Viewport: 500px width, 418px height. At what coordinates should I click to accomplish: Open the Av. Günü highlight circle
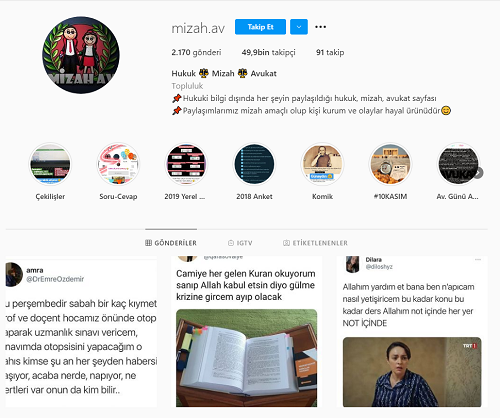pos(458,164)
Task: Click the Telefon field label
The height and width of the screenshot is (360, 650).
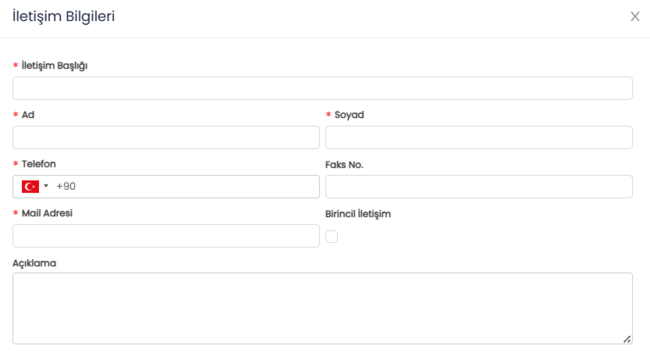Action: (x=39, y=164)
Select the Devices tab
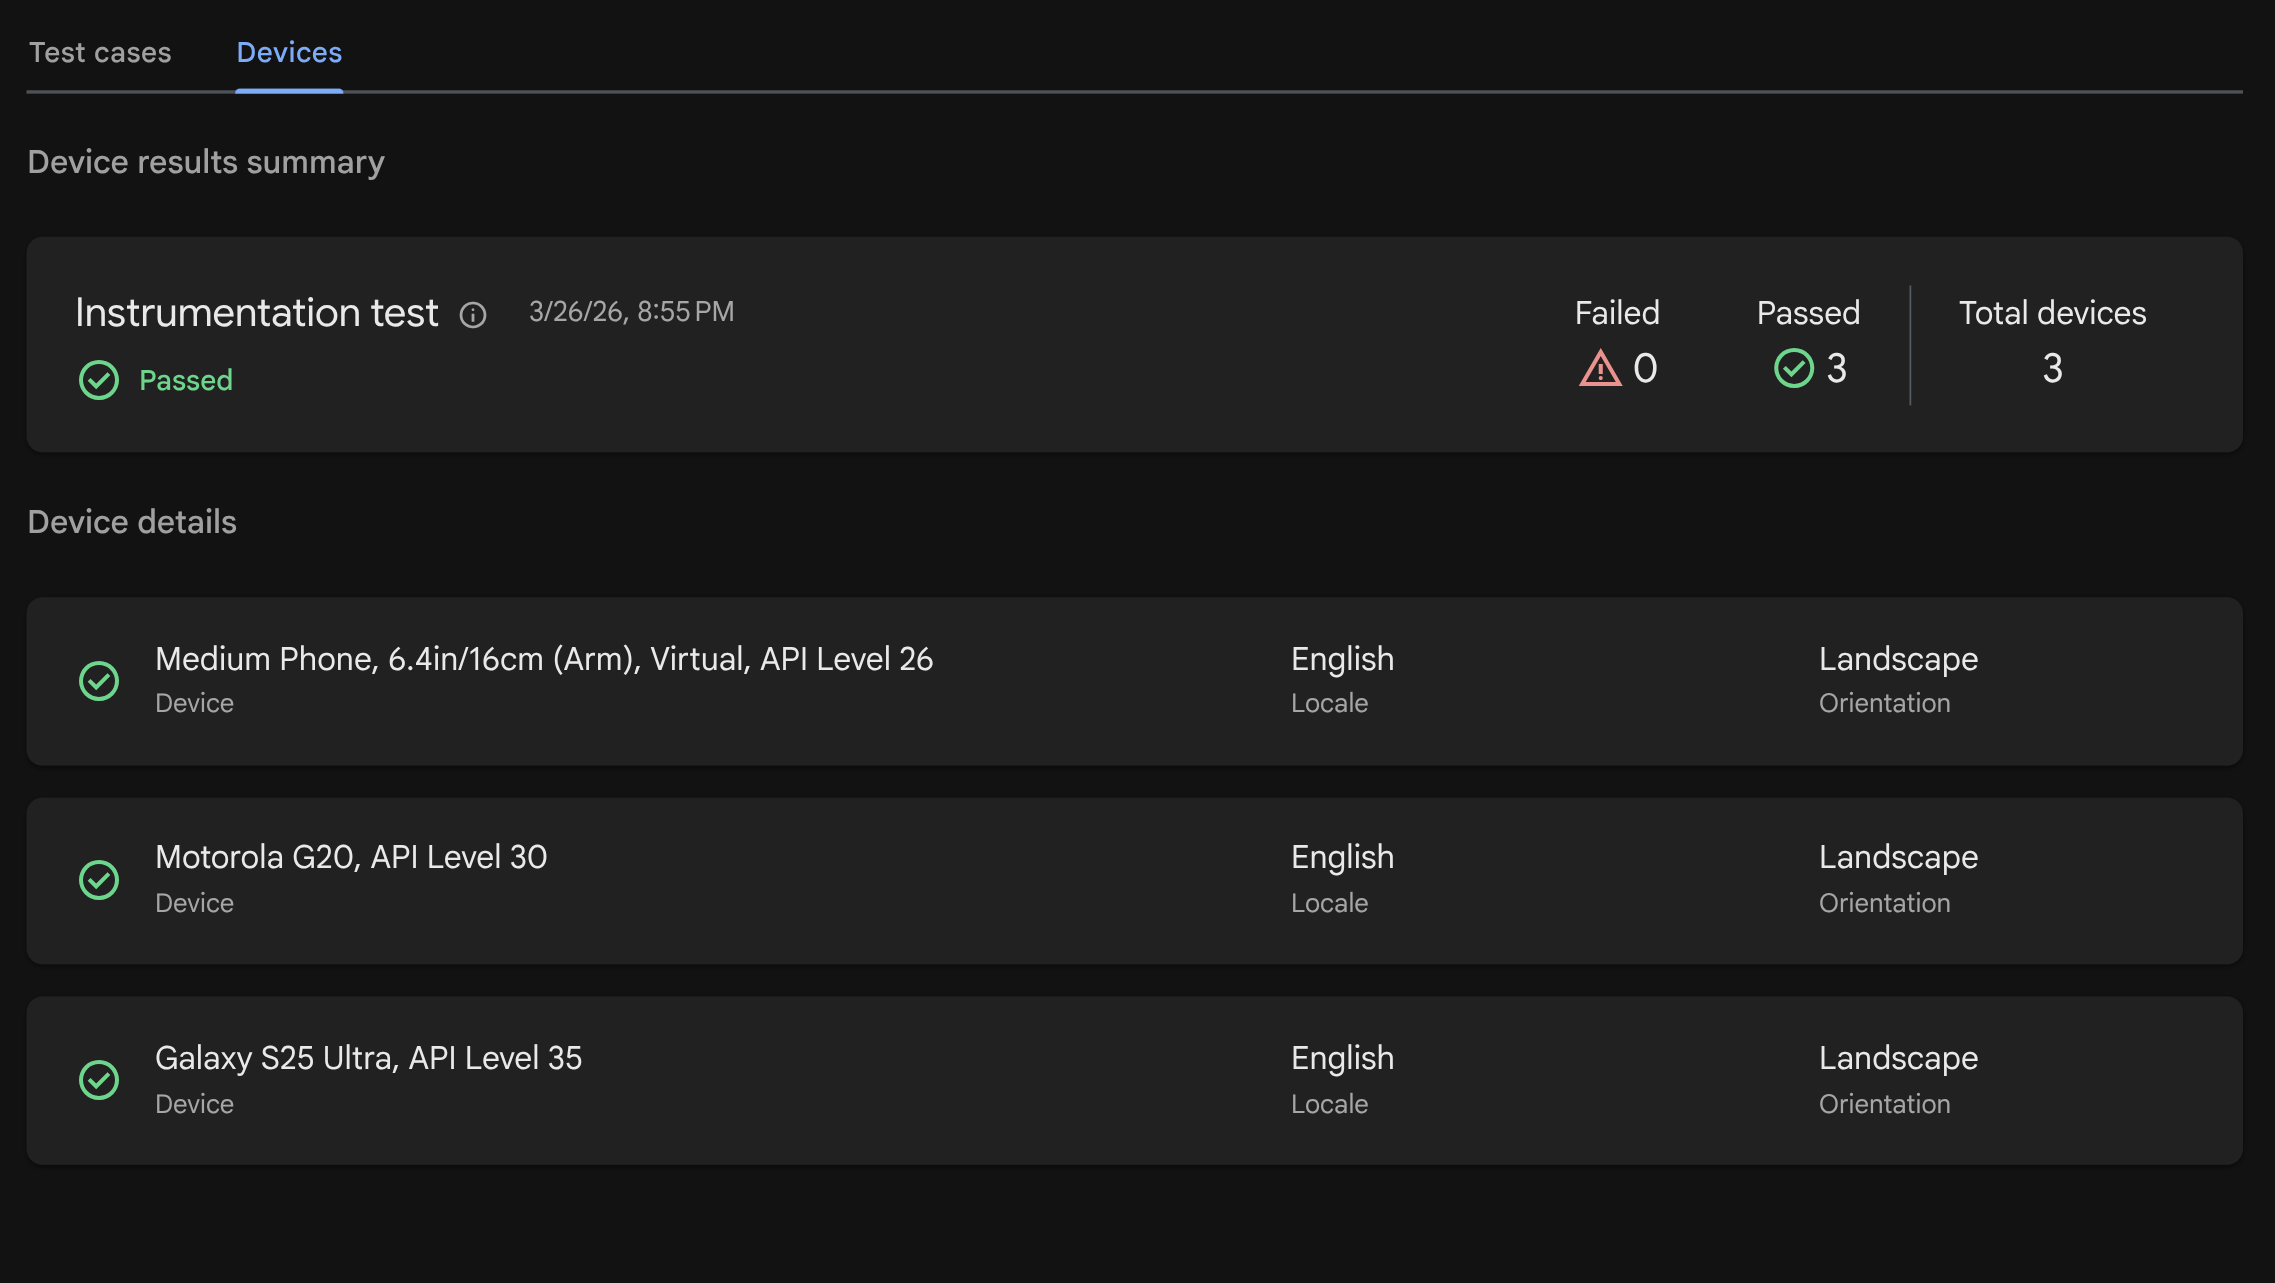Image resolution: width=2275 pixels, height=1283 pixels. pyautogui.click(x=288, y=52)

...

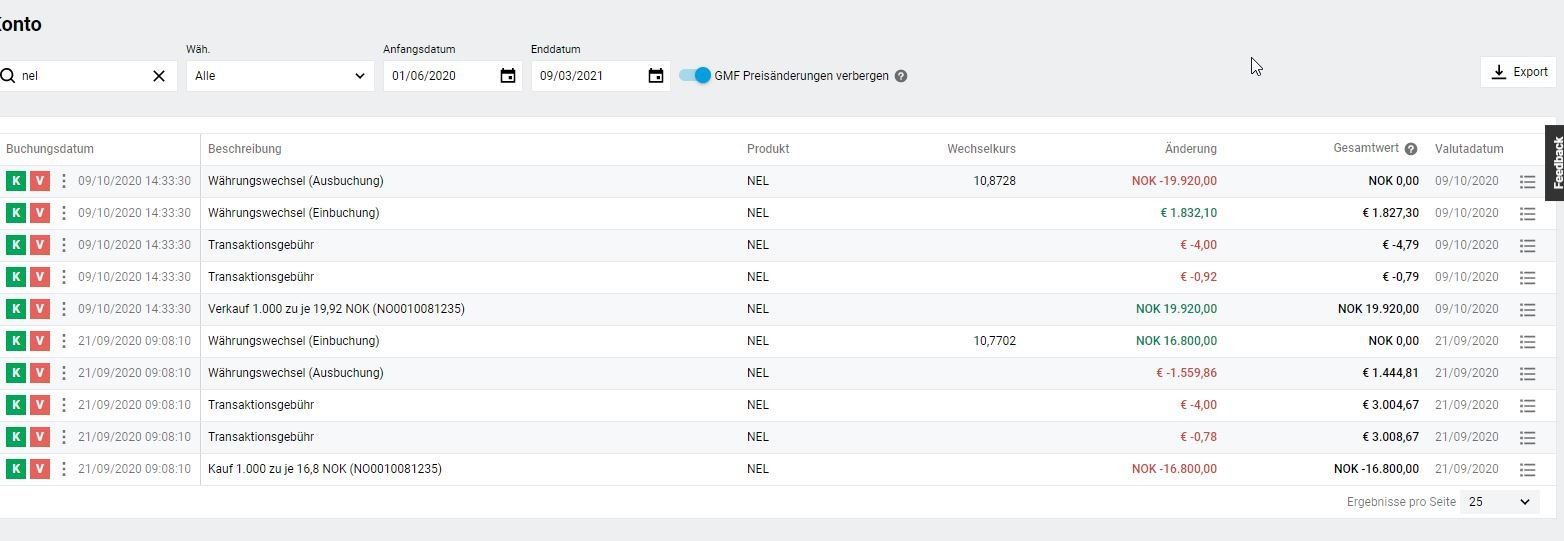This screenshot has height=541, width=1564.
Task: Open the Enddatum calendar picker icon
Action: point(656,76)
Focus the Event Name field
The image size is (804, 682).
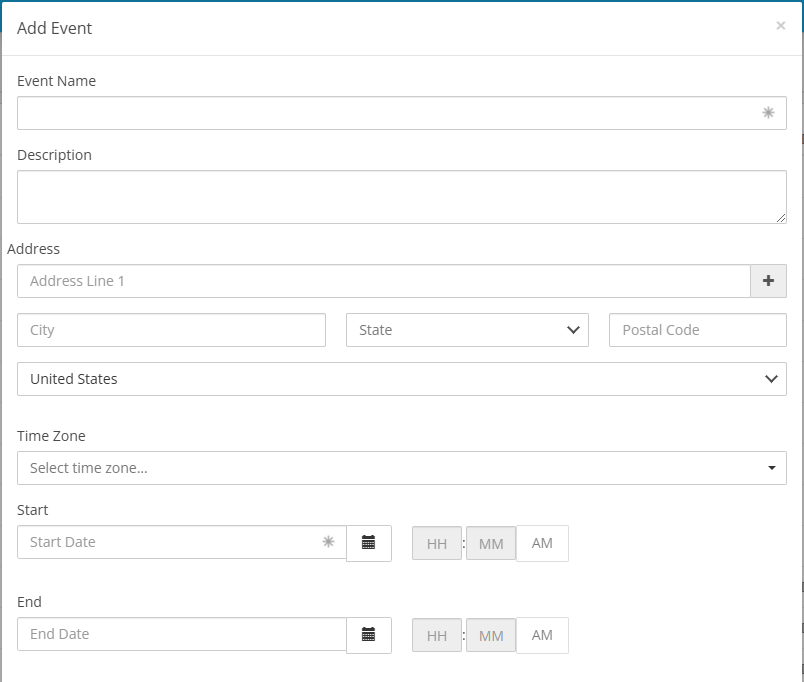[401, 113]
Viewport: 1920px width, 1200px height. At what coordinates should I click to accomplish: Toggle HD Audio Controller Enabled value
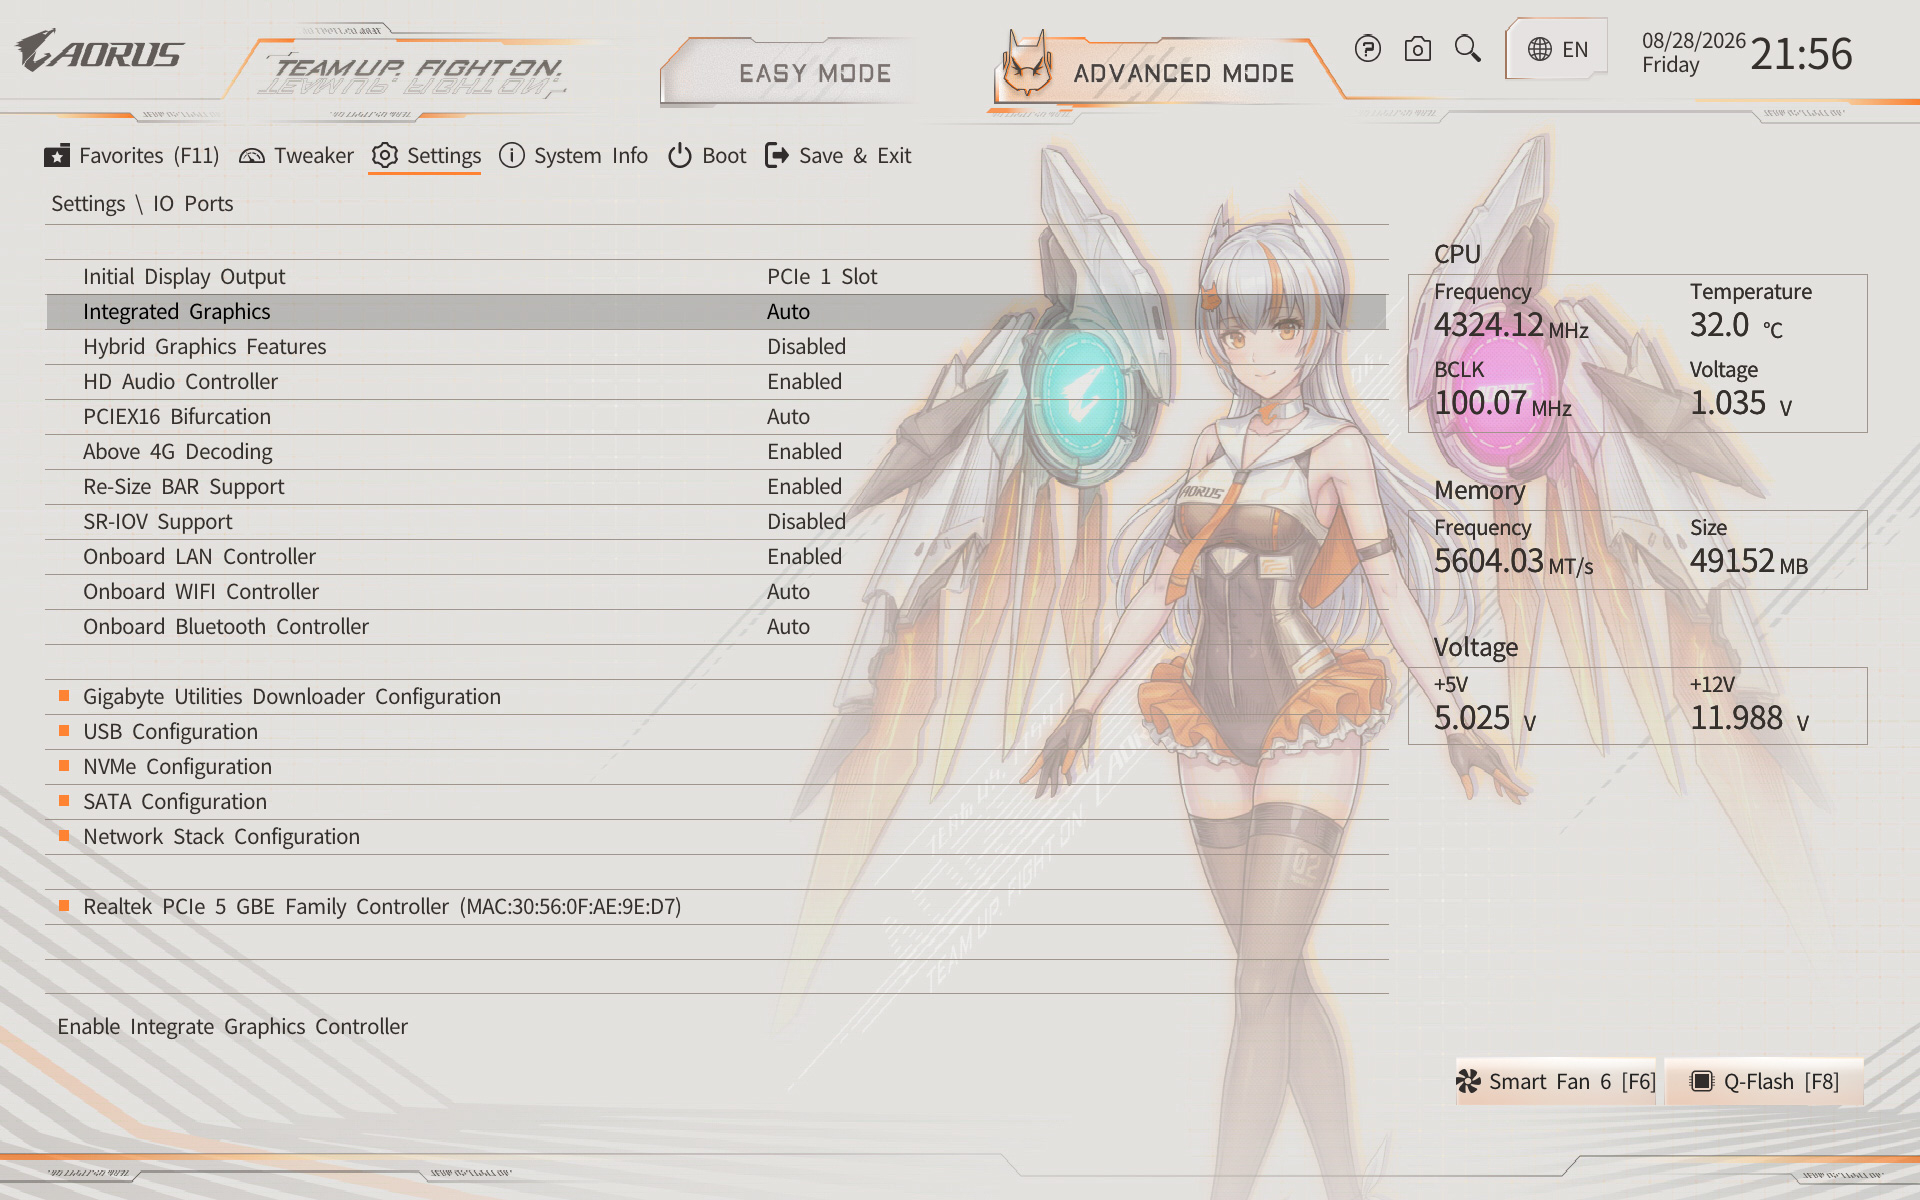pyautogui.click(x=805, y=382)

_Task objective_
Arrange as a numbered list the part of the items above that opens with the line containing "Viewport: 1920px width, 1200px" and closes with the line containing "pyautogui.click(x=805, y=382)", skipping blank lines and leaving out the pictures.

_Exercise output_
1. Viewport: 1920px width, 1200px height. At what coordinates should I click to accomplish: Toggle HD Audio Controller Enabled value
2. pyautogui.click(x=805, y=382)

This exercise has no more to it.